-- DATA IN THIS EXERCISE --

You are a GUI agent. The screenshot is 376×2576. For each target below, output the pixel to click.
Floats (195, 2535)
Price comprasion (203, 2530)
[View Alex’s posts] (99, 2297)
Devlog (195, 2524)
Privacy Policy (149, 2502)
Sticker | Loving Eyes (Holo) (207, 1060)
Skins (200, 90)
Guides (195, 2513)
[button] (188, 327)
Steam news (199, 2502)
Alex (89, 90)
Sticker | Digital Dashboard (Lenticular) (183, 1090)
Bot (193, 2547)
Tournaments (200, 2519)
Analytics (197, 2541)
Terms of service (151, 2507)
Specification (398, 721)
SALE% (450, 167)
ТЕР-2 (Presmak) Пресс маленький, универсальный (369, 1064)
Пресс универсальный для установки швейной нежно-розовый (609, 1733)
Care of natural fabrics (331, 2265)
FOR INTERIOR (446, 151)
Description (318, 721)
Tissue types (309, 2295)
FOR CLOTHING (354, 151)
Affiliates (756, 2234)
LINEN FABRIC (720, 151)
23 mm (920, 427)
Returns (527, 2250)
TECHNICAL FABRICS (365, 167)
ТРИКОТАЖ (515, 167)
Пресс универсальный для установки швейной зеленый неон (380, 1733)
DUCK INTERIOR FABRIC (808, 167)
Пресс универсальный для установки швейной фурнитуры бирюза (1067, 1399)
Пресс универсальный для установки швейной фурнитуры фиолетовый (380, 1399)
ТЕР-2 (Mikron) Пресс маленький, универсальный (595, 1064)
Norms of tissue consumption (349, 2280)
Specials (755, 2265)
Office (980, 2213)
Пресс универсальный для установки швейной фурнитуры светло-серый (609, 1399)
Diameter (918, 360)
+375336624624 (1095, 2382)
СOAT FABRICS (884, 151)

-- WHAT IS NEEDED --
From the first line of the records above to the line that contains "ТЕР-2 (Presmak) Пресс", quote each line exactly.

-- ANSWER TO THIS TASK --
You are a GUI agent. The screenshot is 376×2576. For each target below, output the pixel to click.
Floats (195, 2535)
Price comprasion (203, 2530)
[View Alex’s posts] (99, 2297)
Devlog (195, 2524)
Privacy Policy (149, 2502)
Sticker | Loving Eyes (Holo) (207, 1060)
Skins (200, 90)
Guides (195, 2513)
[button] (188, 327)
Steam news (199, 2502)
Alex (89, 90)
Sticker | Digital Dashboard (Lenticular) (183, 1090)
Bot (193, 2547)
Tournaments (200, 2519)
Analytics (197, 2541)
Terms of service (151, 2507)
Specification (398, 721)
SALE% (450, 167)
ТЕР-2 (Presmak) Пресс маленький, универсальный (369, 1064)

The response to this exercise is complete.